Barros, TL, Mayer-Pinto, M, Dafforn, KA, Simpson, SL, Farrell, M, Bracewell, S, Johnston, EL (2025) Impact of wildfires on sediment quality in estuaries in New South Wales, Australia. Chemosphere. 385: 144604.
Renn, C, Vadillo Gonzalez, S, Marzinelli, EM, Dafforn, KA, Hart, J, Voerman, SE, Firth, LB, Gribben, PE (2025) Propagule pressure and native macrophyte biomass mediate the success of an invasive alga: the role of below-ground microbial communities. Biological Invasions. 27: 137.
Dafforn, KA (2025) Future-proofing our ports against biological invasion. Current Opinion in Environmental Sustainability. 73: 101518.
Schaefer, N, Bishop, MJ, Herbert, B, Hoey, AS, Mayer-Pinto, M, Sherman, CDH, Foster-Thorpe, C, Vozzo, ML & Dafforn, KA (2025) Major global ports alter light regimes for marine biofouling communities. Journal of Environmental Management. 374: 124119.
Schaefer, N, Hoey, AS, Bishop, MJ, Bugnot, AB, Herbert, B, Mayer-Pinto, M, Sherman, CDH, Foster-Thorpe, C, Vozzo, ML & Dafforn, KA (2025) Shining the light on marine infrastructure: the use of artificial light to manipulate benthic marine communities.

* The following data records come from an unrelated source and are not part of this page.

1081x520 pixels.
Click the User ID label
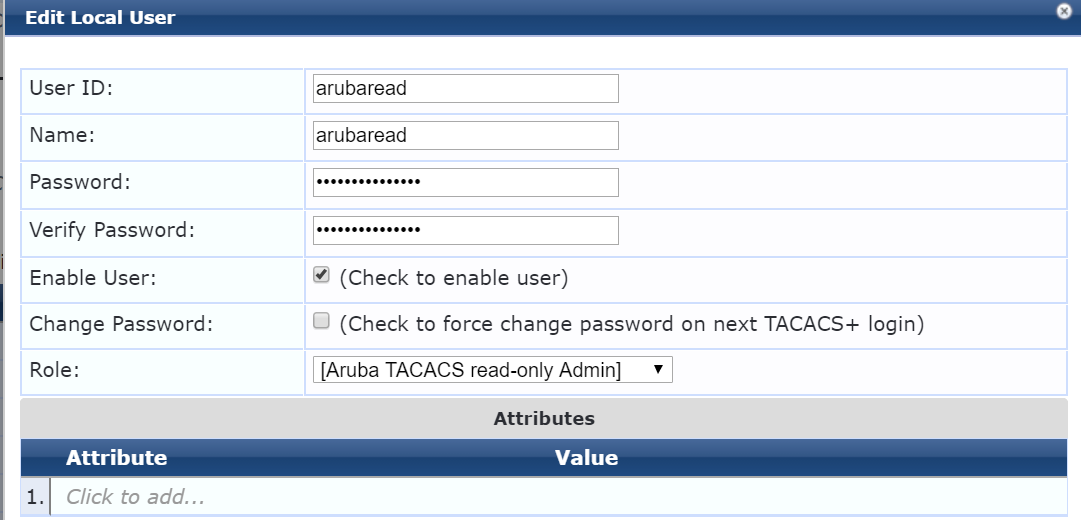click(x=71, y=88)
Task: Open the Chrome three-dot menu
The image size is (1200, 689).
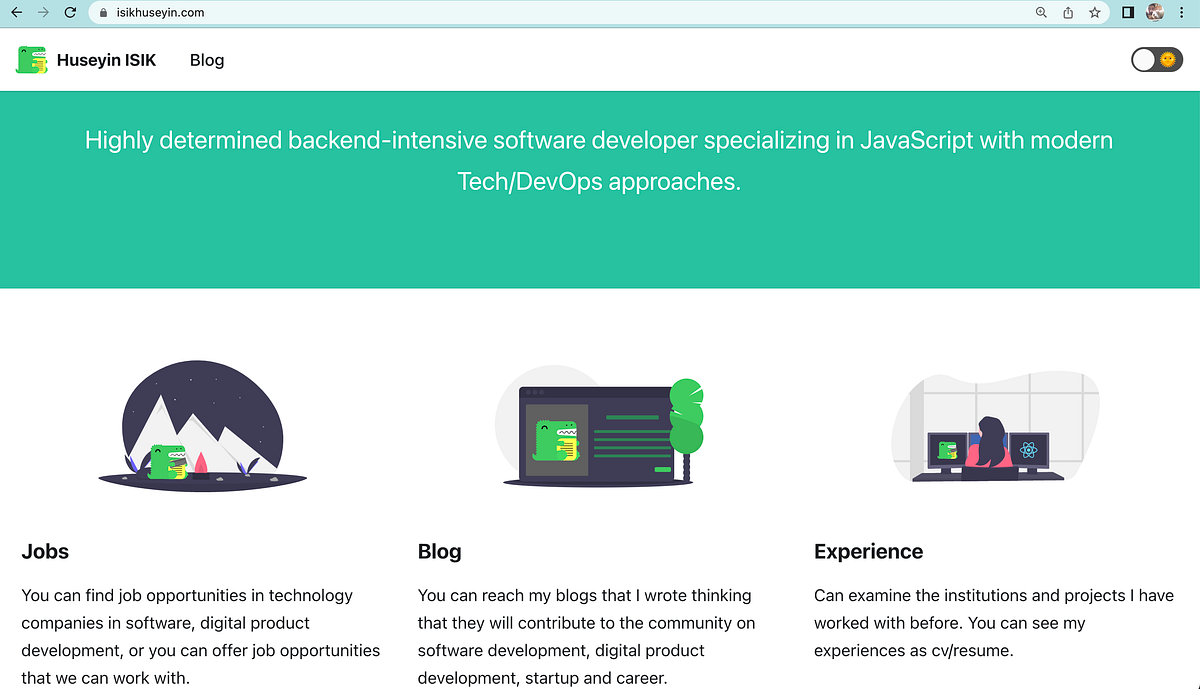Action: coord(1182,12)
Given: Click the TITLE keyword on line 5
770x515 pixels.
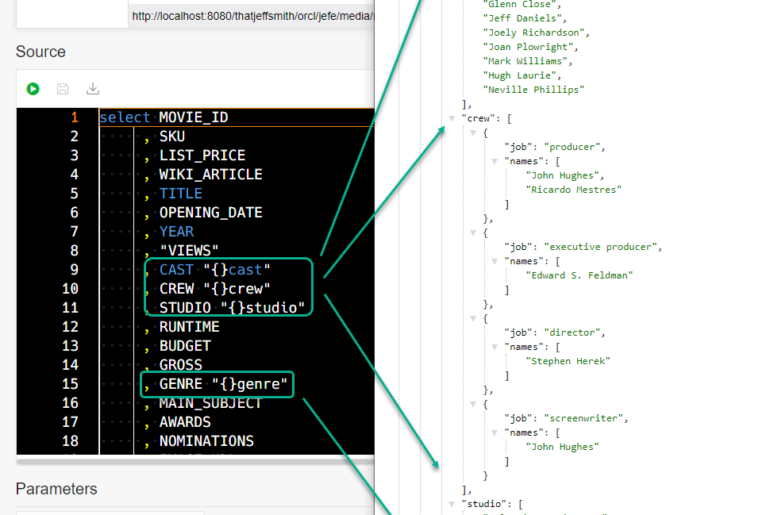Looking at the screenshot, I should (180, 194).
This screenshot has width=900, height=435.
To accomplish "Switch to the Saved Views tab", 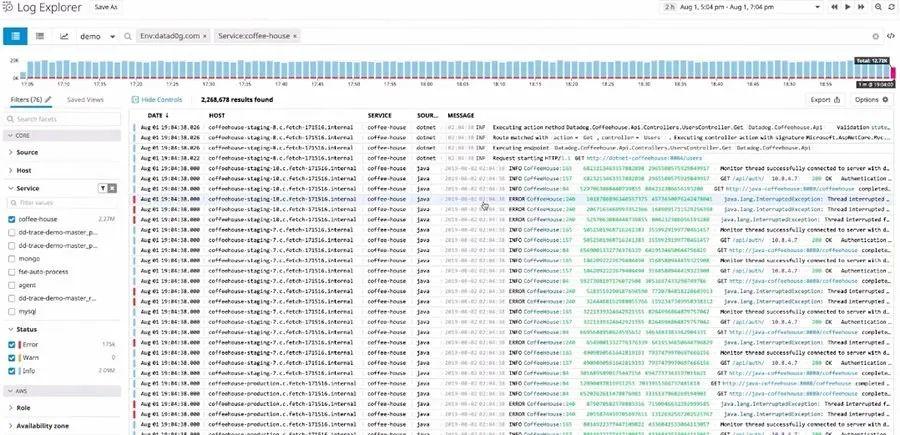I will pos(85,100).
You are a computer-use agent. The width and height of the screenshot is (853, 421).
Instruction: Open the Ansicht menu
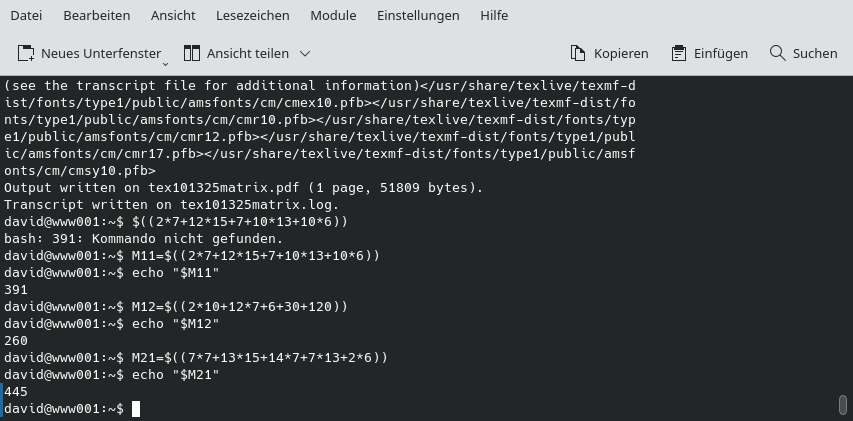pos(173,15)
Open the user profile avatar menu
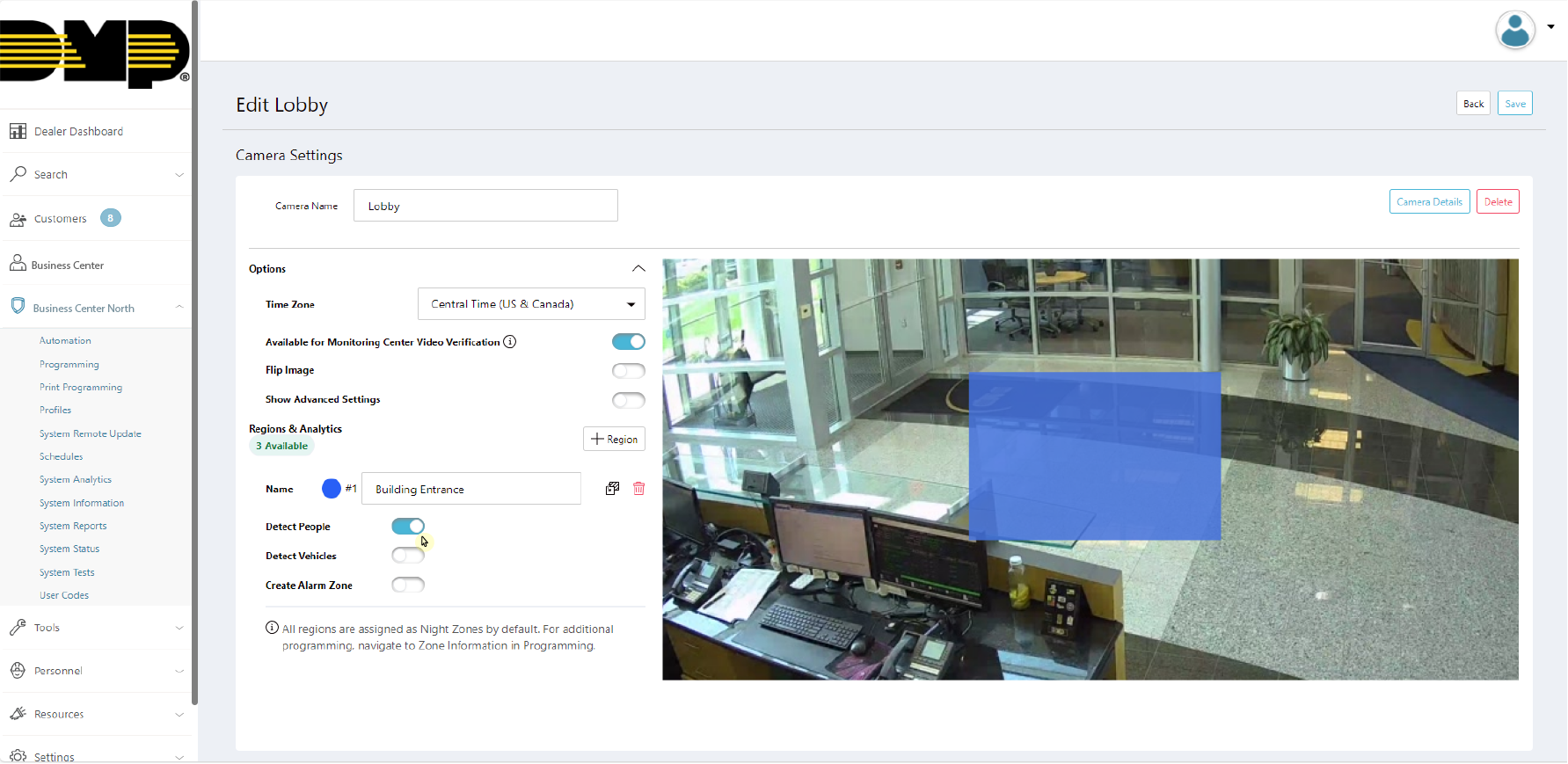1568x764 pixels. pyautogui.click(x=1515, y=31)
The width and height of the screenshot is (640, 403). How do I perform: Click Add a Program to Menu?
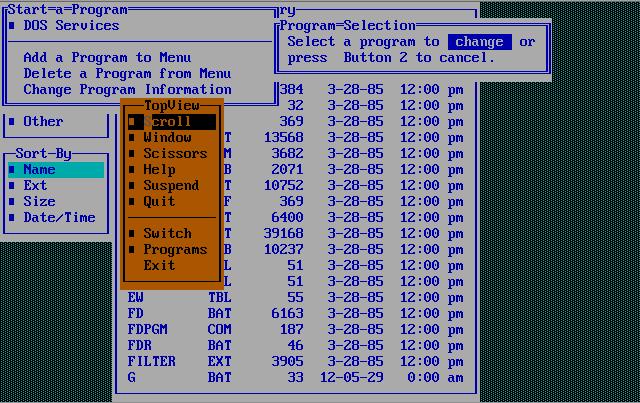point(107,58)
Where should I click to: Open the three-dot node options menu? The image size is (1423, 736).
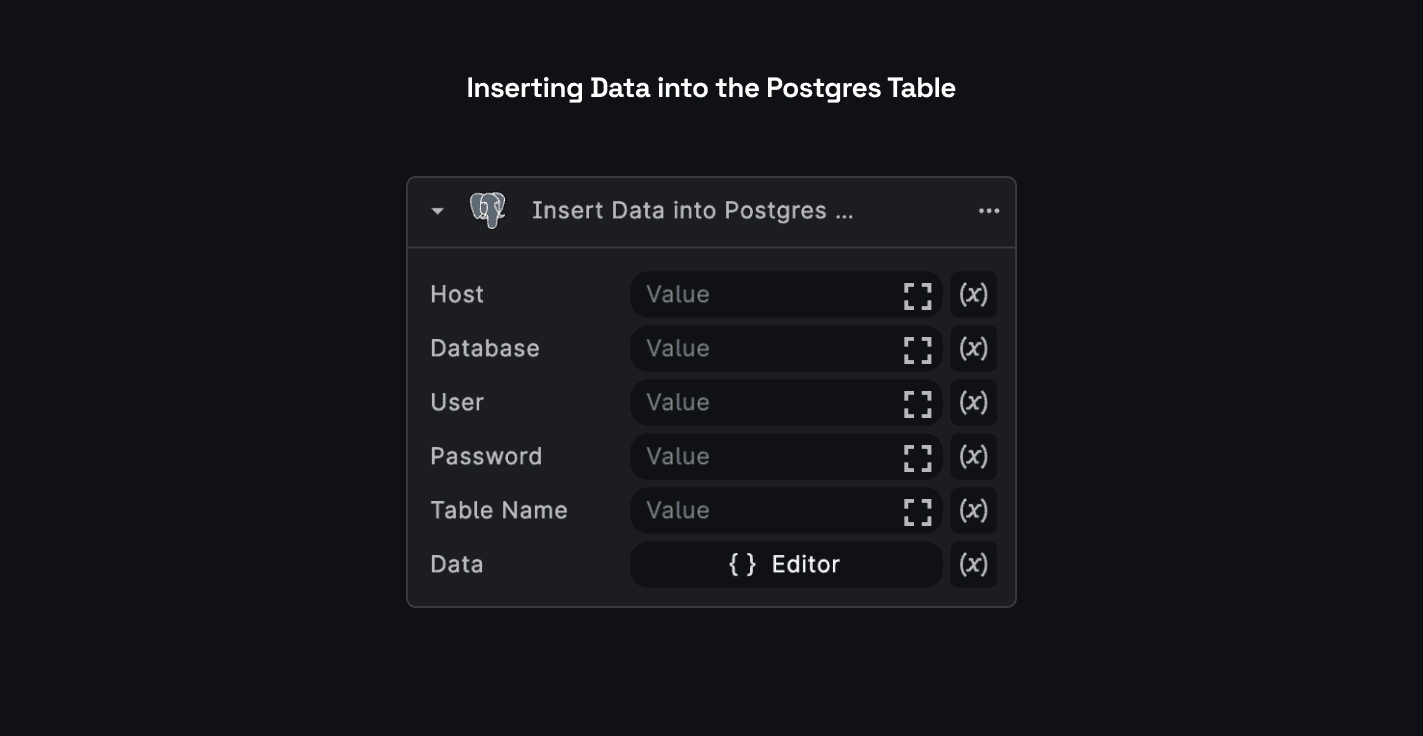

Journal of Applied Ecology. 62: 220-230.
Additional Information
My research has focused on the ecological dynamics of urban marine environments, particularly the impacts of human activities on biodiversity and ecosystem functioning. I began by investigating how chemical contaminants and physical habitat modifications influence the success of invasive species, conducting large-scale experiments across estuaries with results that informed antifouling policy in Australia, New Zealand, and the USA. This foundational work evolved into applied research on ecological engineering of built structures, where I collaborated with industry partners like Lendlease to develop multifunctional built infrastructure that supports biodiversity and ecosystem health. These efforts culminated in the co-founding of the Living Seawalls project, which integrates ecological design into urban marine structures to enhance biodiversity.
In my current role as Director of the Stone Living Lab I am designing and testing innovative nature-based approaches to enhance coastal resilience while delivering benefits beyond biodiversity such as water quality and shoreline protection. My team has conducted foundational research demonstrating how human-made structures select for species with distinct functional traits, influencing ecosystem processes. We’ve shown that increasing physical and biogenic complexity through eco-engineering can enhance species richness and particle removal, contributing to improved water clarity. These findings are critical as we seek to develop nature-positive solutions for increasingly urbanised coastlines. Through projects like Living Seawalls, I aim to continue advancing scalable, evidence-based designs that integrate ecological restoration with coastal protection.
My research has also explored the biogeochemical processes that underpin ecosystem function in urban estuaries, with a strong focus on developing nature-based solutions for coastal restoration. I have led large-scale experiments to quantify nitrogen removal and disentangle the roles of oysters, sediments, and their interactions. My team has shown that cross-habitat coupling enhances biodiversity through organic matter provisioning, and that dense oyster patches can act as hotspots for denitrification. A key part of my work connects ‘omics with benthic ecology—an area I believe is often overlooked. My team has demonstrated that restoring sediment-dwelling animals increases denitrifying microbial communities and remineralisation, offering promising strategies for remediating contaminated sediments. We’ve also found that microbial communities near stormwater drains are distinct and dominated by sulphur-reducing bacteria, and have used metatranscriptomics to link gene expression to nitrogen and sulphur cycling, revealing potential greenhouse gas production in contaminated sediments. By integrating macrofaunal, microbial, and biogeochemical research, I aim to deliver scalable, evidence-based interventions to support the recovery of degraded coastal systems.